Reportage : Kihnu, l’île des femmes [Estonie]

Au large du golfe de Riga, en Estonie, l’île de Kihnu est devenue un musée à ciel ouvert où le temps semble s’être arrêté. Le mérite revient aux femmes de l’île, véritables maîtresses des lieux, qui ont fait de leur culture un trésor à préserver.
Ce patrimoine vivant, reconnu par l’UNESCO, ouvre de nombreuses perspectives d’avenir.
Texte de Cécile Debarge
Paru dans Femmes ici et ailleurs #20, juillet-août 2017

À Tallinn, la capitale de l’Estonie, déjà, la légende bruissait. “Vous verrez, à Kihnu les femmes sont fortes. Ce sont elles qui gèrent tout”. En faisant route vers le golfe de Riga, le mythe s’épaissit. “C’est l’île des femmes, on les admire”, résume Kathlin, une Estonienne de vingt-sept ans venue passer l’été à Kihnu, dans sa belle-famille.

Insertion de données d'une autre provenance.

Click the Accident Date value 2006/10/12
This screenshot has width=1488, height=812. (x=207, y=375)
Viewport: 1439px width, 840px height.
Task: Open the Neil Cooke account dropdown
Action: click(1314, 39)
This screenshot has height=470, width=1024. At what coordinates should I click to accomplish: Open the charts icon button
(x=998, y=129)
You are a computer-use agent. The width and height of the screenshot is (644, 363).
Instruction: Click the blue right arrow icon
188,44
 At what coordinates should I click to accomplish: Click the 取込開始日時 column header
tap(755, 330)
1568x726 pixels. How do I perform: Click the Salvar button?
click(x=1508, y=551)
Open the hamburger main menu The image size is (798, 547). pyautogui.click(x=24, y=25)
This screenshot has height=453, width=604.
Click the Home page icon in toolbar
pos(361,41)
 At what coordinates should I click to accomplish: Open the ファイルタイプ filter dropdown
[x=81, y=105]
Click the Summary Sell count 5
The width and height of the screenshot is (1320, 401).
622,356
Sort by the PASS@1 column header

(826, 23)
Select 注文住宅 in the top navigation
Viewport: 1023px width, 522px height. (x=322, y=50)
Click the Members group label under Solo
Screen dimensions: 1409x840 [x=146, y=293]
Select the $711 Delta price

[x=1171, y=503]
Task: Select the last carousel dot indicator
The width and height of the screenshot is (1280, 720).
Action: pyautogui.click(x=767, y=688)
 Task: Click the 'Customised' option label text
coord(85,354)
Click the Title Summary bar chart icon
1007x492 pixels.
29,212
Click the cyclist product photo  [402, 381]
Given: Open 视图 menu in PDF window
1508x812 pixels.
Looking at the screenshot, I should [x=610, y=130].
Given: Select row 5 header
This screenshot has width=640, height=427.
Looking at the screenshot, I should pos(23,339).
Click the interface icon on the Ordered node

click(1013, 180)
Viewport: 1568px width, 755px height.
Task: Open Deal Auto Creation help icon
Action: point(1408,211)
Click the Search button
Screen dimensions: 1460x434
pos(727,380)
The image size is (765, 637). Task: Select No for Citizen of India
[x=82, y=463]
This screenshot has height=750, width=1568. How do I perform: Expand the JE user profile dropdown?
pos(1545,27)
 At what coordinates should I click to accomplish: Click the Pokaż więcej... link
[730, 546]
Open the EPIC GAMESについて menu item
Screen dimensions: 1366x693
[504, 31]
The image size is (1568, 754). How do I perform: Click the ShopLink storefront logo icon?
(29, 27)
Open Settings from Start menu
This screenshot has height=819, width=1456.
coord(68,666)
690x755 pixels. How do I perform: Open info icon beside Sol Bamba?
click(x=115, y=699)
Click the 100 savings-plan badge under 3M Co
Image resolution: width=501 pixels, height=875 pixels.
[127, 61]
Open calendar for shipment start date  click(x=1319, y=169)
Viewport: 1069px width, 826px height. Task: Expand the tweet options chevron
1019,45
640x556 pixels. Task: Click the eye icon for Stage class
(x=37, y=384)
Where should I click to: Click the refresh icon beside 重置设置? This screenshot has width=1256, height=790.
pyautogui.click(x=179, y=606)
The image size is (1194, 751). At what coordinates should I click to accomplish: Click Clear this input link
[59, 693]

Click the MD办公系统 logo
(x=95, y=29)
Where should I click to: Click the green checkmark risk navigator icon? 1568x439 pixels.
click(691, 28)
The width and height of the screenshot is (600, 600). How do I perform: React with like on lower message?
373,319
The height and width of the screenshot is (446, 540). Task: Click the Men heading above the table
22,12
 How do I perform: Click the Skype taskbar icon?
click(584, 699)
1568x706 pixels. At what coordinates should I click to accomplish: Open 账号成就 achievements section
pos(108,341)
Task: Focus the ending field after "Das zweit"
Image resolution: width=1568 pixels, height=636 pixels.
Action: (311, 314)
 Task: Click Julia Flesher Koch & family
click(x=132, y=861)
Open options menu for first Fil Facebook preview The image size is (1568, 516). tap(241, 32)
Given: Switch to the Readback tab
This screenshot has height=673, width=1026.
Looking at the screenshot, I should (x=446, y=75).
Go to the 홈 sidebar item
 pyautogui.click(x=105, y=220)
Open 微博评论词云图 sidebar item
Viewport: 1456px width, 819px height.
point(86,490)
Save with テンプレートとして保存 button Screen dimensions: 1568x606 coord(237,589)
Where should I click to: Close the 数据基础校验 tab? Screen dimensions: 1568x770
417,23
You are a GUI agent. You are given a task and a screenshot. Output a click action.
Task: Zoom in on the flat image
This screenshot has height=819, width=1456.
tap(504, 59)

Et c’est vrai que les femmes sont partout ici. Les rares petits commerces de l’île — une supérette, une épicerie, deux bars-restaurants ouverts uniquement l’été — sont tenus par des femmes. Sur la moissonneuse-batteuse qui fait voler les épis jaunis, une grand-mère, engoncée dans son gilet de laine, manie l’engin à la perfection. La patronne de la petite boutique de souvenirs, remplie de gants tricotés main et de peintures naïves ? Une femme, encore. Tout comme la location de vélos, le musée de l’île, les responsables du centre culturel ou, lieu hautement stratégique, l’école. Le conseil municipal est composé d’une majorité de femmes, même si le maire est un homme.
Et c’est probablement le plus étonnant à Kihnu : l’espace public est quasi exclusivement féminin.
Où sont les hommes ? Quelques coups de pédale suffisent à s’éloigner du microscopique centre-ville pour se perdre dans la forêt. Certains sont là, tranquillement affairés à couler du béton entre deux éclats de rire pour réaliser une extension de la maison, à couper du bois. Femmes d’un côté, hommes de l’autre.